▶ _Provided text_
** BEGIN **
Sometimes the saying "attitudinal healing" fits what's needed to describe what's going on within us when we allow ourselves to step past our own frustrations as we struggle further along the foggy path to wholeness.

I've noticed a shift in my extensive private journals (I don't journal here as so much material is too nuanced to fully explain). A difference in how I'm referring to some things on my Cptsd journey seems to put me in a better frame of thinking as I consider what's going on.

Being a bit of a word nerd, I started to slide in the word 'Discovery' in lieu of 'Recovery'. One reason is I'm troubled by the idea of 'recovery' -- as in finding something old that I'd like back, that sort of feeling.

Well, in my case, getting something back often rubs me the wrong way. I mean, I'd never want to recover what my abusive/traumatic past was like. Sometimes when I say 'recovery' I jump a bit, realizing I don't truly want that. I'm sure this might seem silly to some, but being that 'word nerd' I mentioned before, I'm always wondering about how else my thinking along these lines might allow a better feeling.

So in playing with words I've used, I noticed the word "Discovery" was taking over my private journals when my thought patterns might (reluctantly) come to mind about what happened/didn't/might have, etc.

Lots of times I've felt better on twisting the thought pattern from 'recovery' (I often don't want that) to 'discovery'. Maybe I discover that just by using the new word it opens me to consider all the ramifications of all that took place. How maybe what was/is obvious instances of abuse or trauma still resulted in my discovering a trait I like (resilience, trust, discernment, etc.), or how I might have learned something, even if it was hard to handle at the time. Changing it in the future (now) -- discovering a new twist -- allows me to roam over new territory that feels a tad better than recovering the old stuff again. It doesn't absolve or even forgive that old storyline, but it shifts my view to how I can be my best self NOW.

Just a thought -- a discovery, if you will.

However you refer to your steps, as recovery or discovery, I wish you well with what you find, and hope it can provide a fresh perspective on an old grief, or worse.

NarcKiddo

That's interesting. I, too, am a word nerd.

Your thoughts on "recovery" resonate with me. It got me to thinking that in the case of childhood trauma, and especially generational trauma, there is actually never a time when we were unaffected. So there is, literally, nothing to recover. Nothing good, at any rate.

Even the word "healing" has connotations of returning to a previous state. The word "growth" feels more positive to me, but even then one is still left with much of the same core.  The word "discovery" aligns with my current process of trying to find out who I actually am. "Metamorphosis" seems to fit, too.

Kizzie

I just had a conversation with someone about the whole idea of mindfulness which I find unnerving because my perception of it is dipping into that churning vortex of fear and pain and sadness. For me, mindfulness seems to touch off a whole mish mosh of whirling thoughts and feelings.

Anyway, the person I was chatting with has the same reaction.  I told her I use the word "awareness" now. That is, I notice and am aware that I have reactions/feelings/thoughts to certain things. Maybe it's just language and I'm actually being mindful but it feels different and it's softer, easier to acknowledge when I think of it as awareness.

Whatever works!

woodsgnome

Mindfulness seems to have turned into a cult word which I don't feel comfy about either. It often seems to be more of a marketing slogan than anything.

Personally, in my yen to find words I can live with, I refer to what most would identify with the trendy mindfulness tag and alter it to read as "heartfulness". Because in the heart is where I find things mean the most, both for my perception and how I exist in the world.
** END **
▶ _Written exercise a_
Name every forum username that appears in the thread on replacing the word "recovery", in the order in which they appear.

▶ _Data entries_
** BEGIN **
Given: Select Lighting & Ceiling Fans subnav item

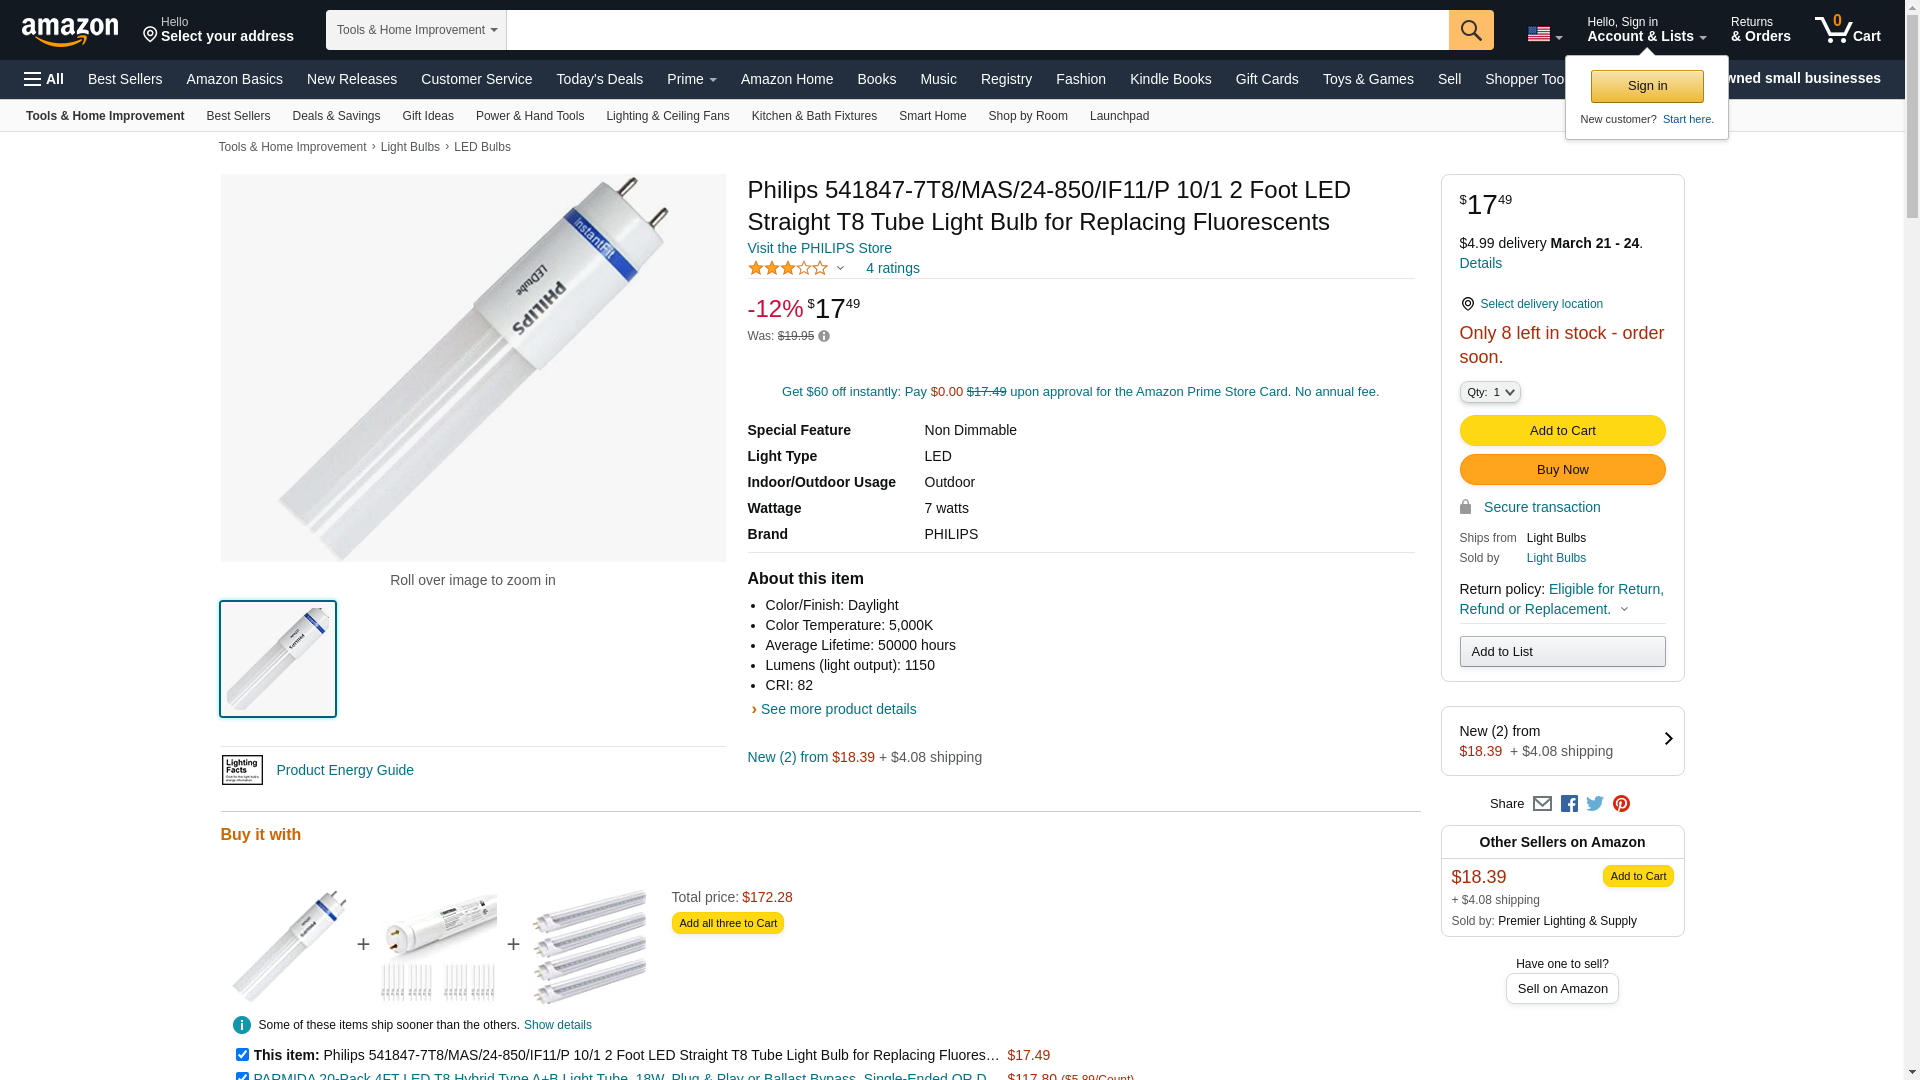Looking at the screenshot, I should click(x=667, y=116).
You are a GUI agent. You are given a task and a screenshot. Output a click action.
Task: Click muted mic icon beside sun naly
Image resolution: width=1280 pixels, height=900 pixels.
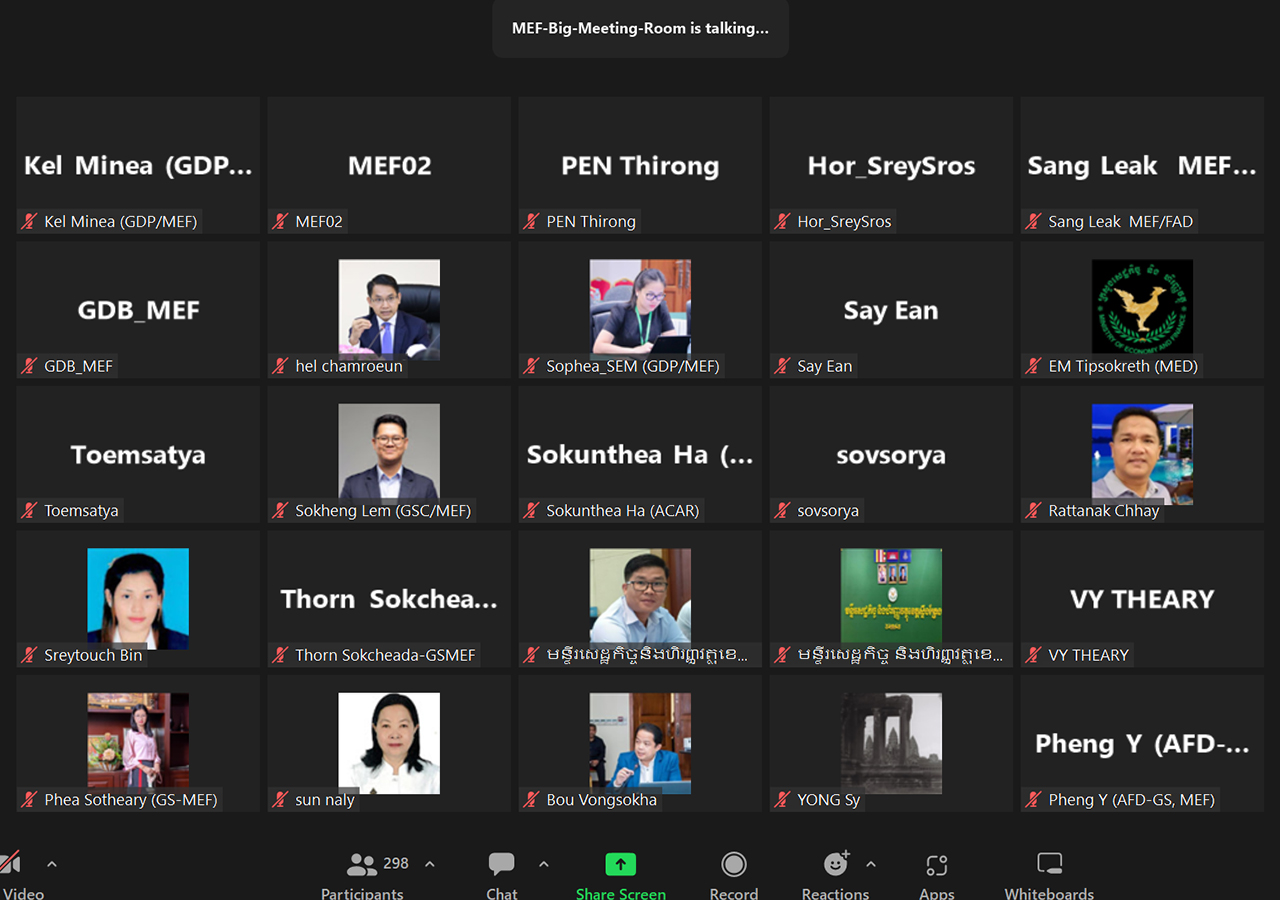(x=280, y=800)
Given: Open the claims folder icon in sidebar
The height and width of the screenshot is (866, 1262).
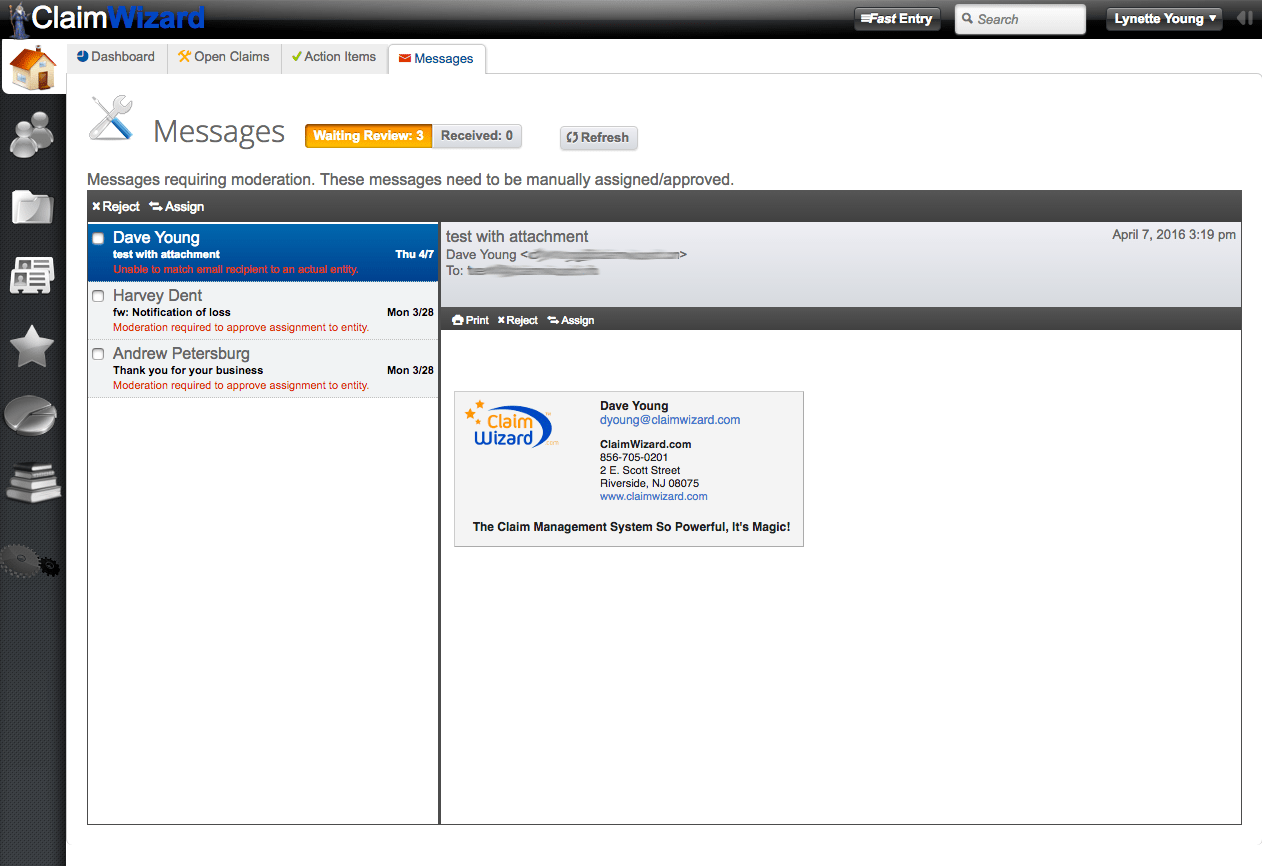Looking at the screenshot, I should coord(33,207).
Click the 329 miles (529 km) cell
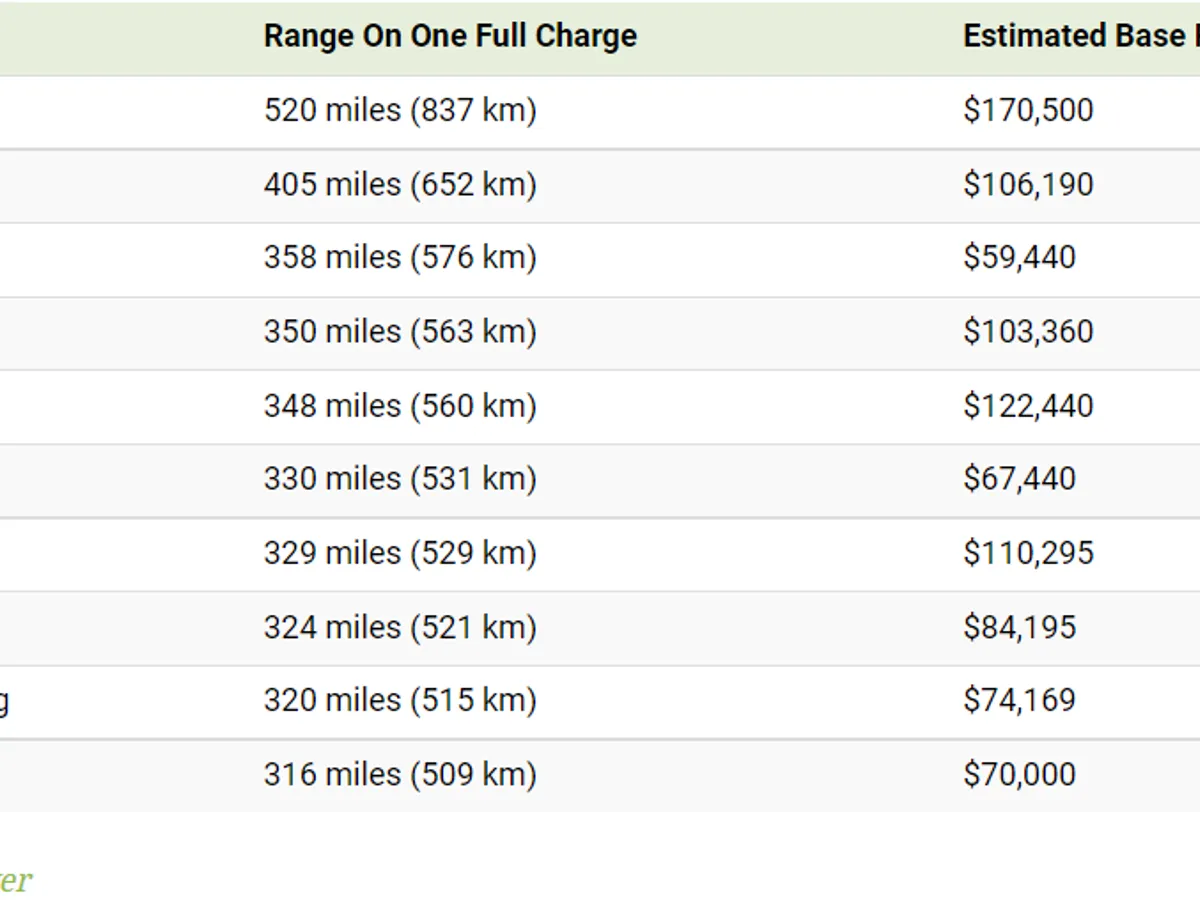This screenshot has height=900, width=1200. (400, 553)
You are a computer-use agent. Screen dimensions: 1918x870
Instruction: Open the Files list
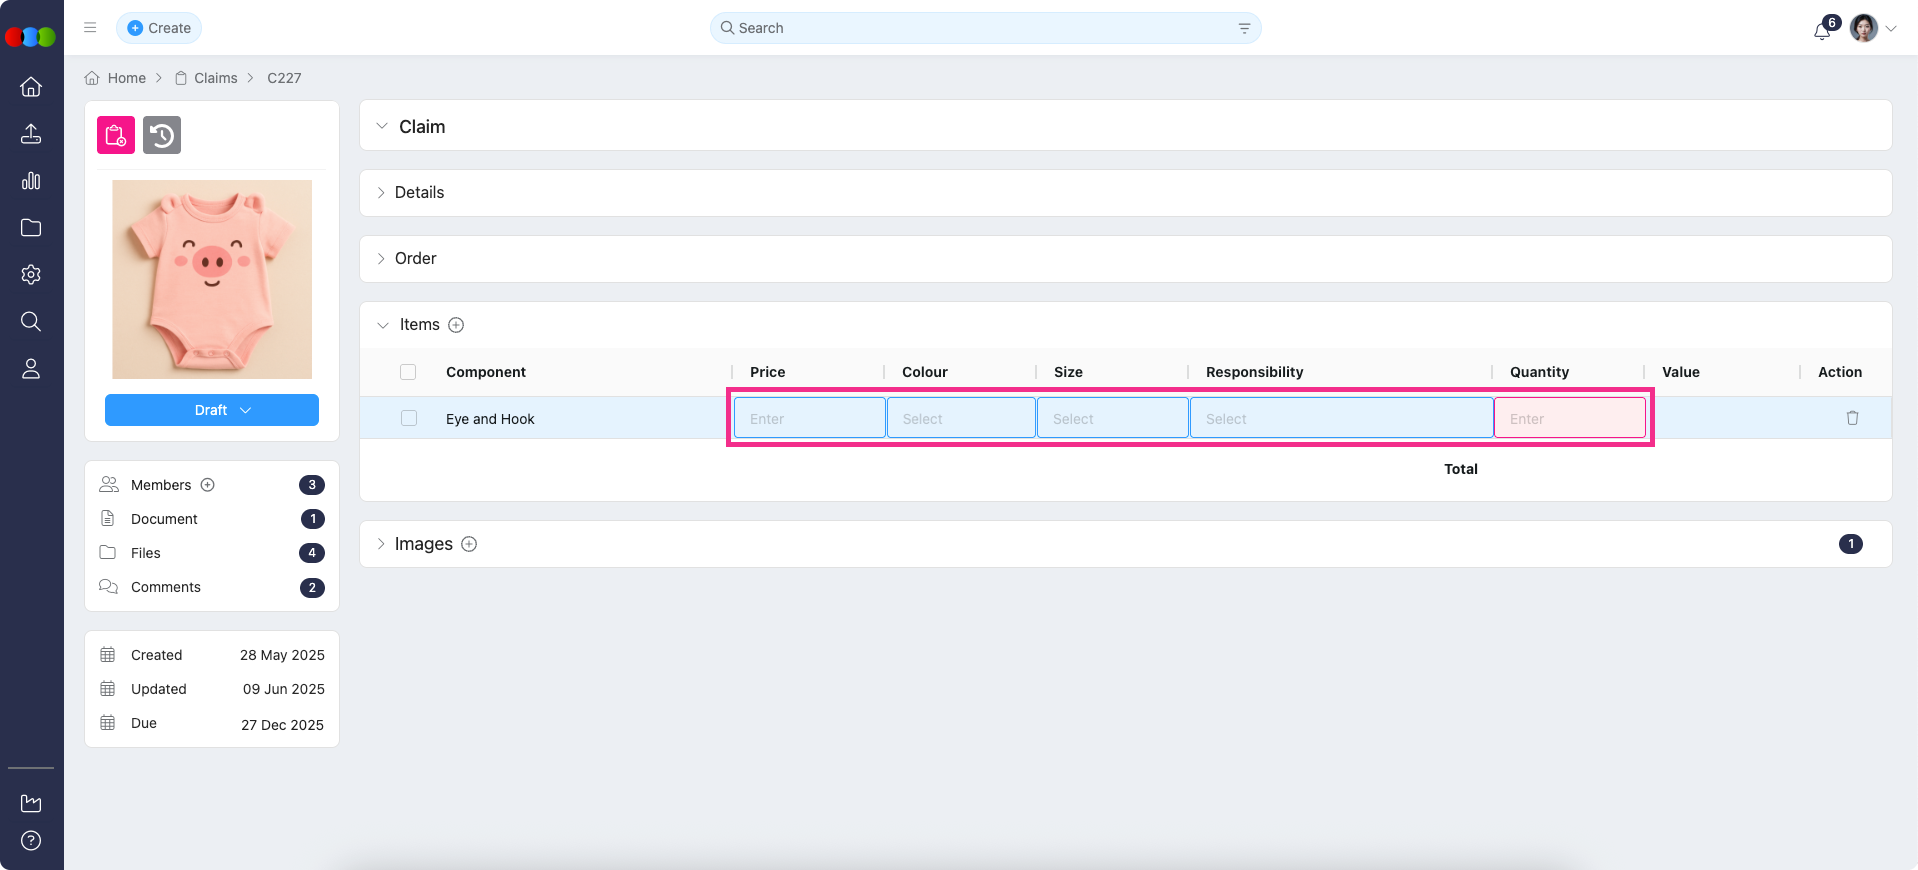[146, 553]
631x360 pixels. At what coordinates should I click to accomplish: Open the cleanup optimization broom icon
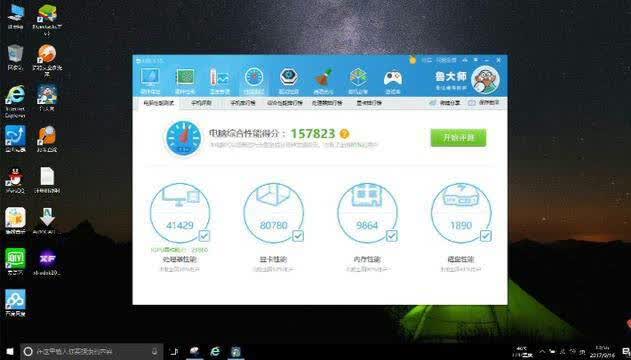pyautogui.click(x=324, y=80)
** END **
▶ _Written exercise b_
Print the stretch of the rows from their start through the line that contains "(x=280, y=800)", reproducing each line exactly and omitting the pictures.

▶ _Finished answer a_
NarcKiddo
Kizzie
woodsgnome

▶ _Finished answer b_
Given: Select Lighting & Ceiling Fans subnav item

Looking at the screenshot, I should click(x=667, y=116).
You are a GUI agent. You are given a task and a screenshot. Output a click action.
Task: Click muted mic icon beside sun naly
Image resolution: width=1280 pixels, height=900 pixels.
(x=280, y=800)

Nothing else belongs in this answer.